Here's my two bobs, or cents, or whatever ..... (forgive my English, as I am not a native speaker)
A handfull of prototypes designed by Yakovlev OKB between summer 1940 and summer 1941 were painted in black-green camouflage scheme.
AFAIK, there were NO black-green prototypes BEFORE June 1941. (... UTI-26 in the photo was finished in June 1941)
I know that there are some rare photos of production Yak-1 with uniform green, but giving their poor number, it's still to demonstrate that all of them were delivered so. Part of them could have been delivered already camouflaged. But this could be an object of a separate topic.
What is clear is that Yakovlev had his own ideas on camouflage and the power to impose them.

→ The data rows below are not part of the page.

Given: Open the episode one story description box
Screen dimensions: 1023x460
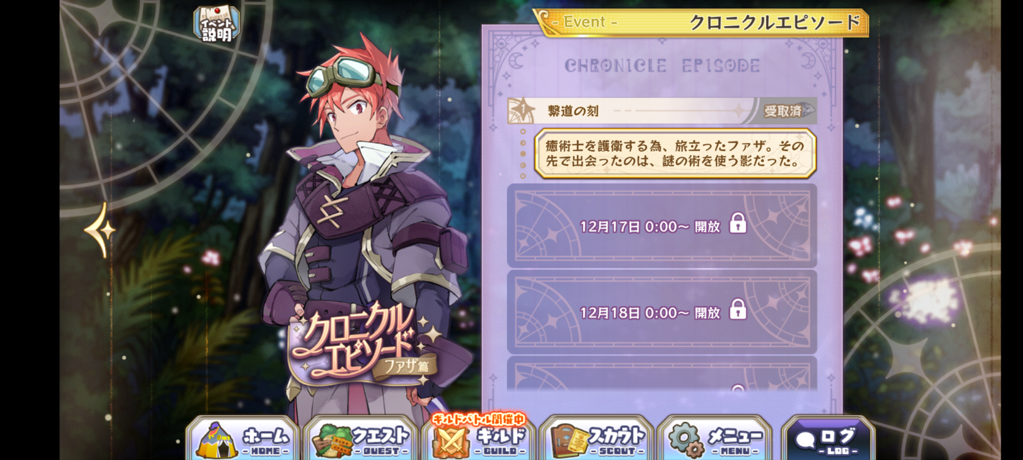Looking at the screenshot, I should click(675, 154).
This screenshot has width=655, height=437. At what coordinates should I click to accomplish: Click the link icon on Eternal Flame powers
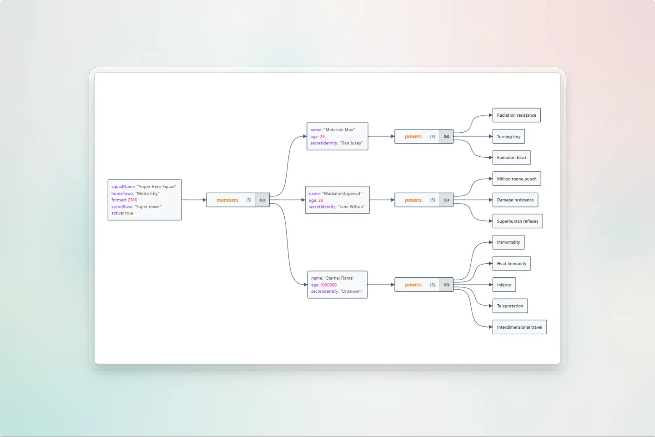pos(446,284)
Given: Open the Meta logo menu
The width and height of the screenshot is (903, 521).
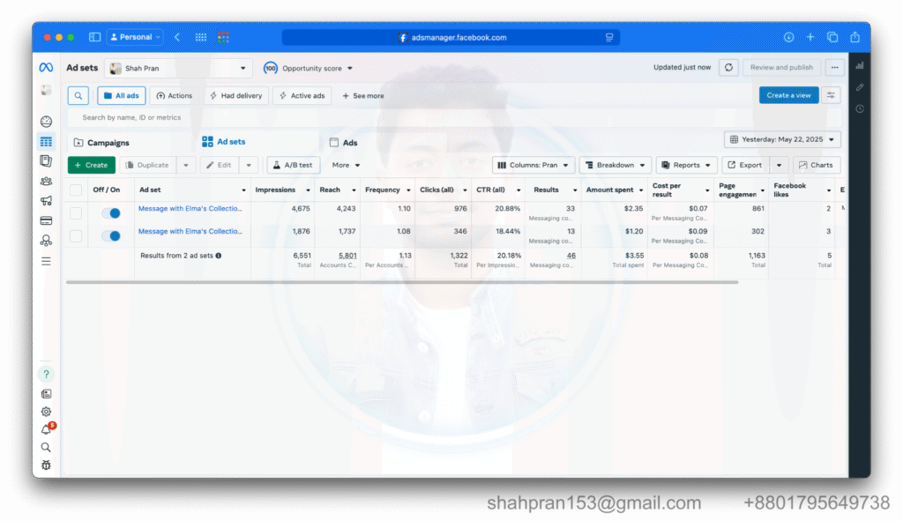Looking at the screenshot, I should 46,67.
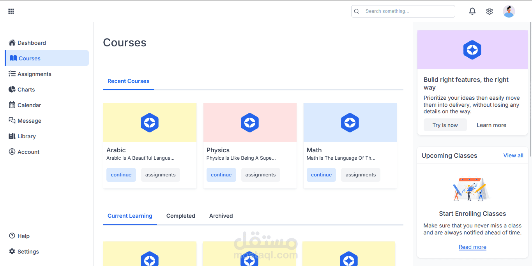Viewport: 532px width, 266px height.
Task: Click the View all link for Upcoming Classes
Action: (513, 155)
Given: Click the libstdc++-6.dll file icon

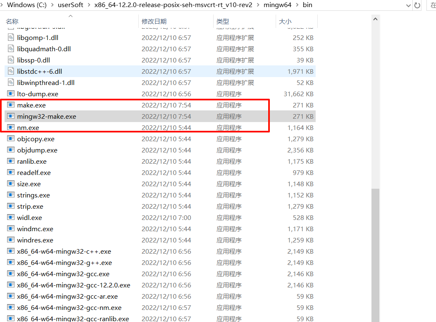Looking at the screenshot, I should point(10,71).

Pre-June '41 I-26 were finished in solid green uppersurface scheme - please have a look at Stepanec's book on Yak-1
Neither Yakovlev nor anyone else would dare (or care, for that matter) to play with camouflage. Do not forget that the black-green camo is a direct result of the Winter War experience + camo scheme testing
Nor could anyone invent grey-grey scheme just like that, and start using it. As I already stated in a previous post, in was a sure path to repercussions. Even in Western countries, do you think UK MAP would accept, say, Spitfire fighters with a totally new and irregular camouflage ? In military, there is always bureaucracy present to a degree... Such experiments were possible only in the field and under very special circumstances (like 1941). Thus, btw, the 1942 grey-grey scheme is, I'm afraid, no more than a mere wish
Seems to me that there is lately a tendency to consider ideas or guesses as hard facts.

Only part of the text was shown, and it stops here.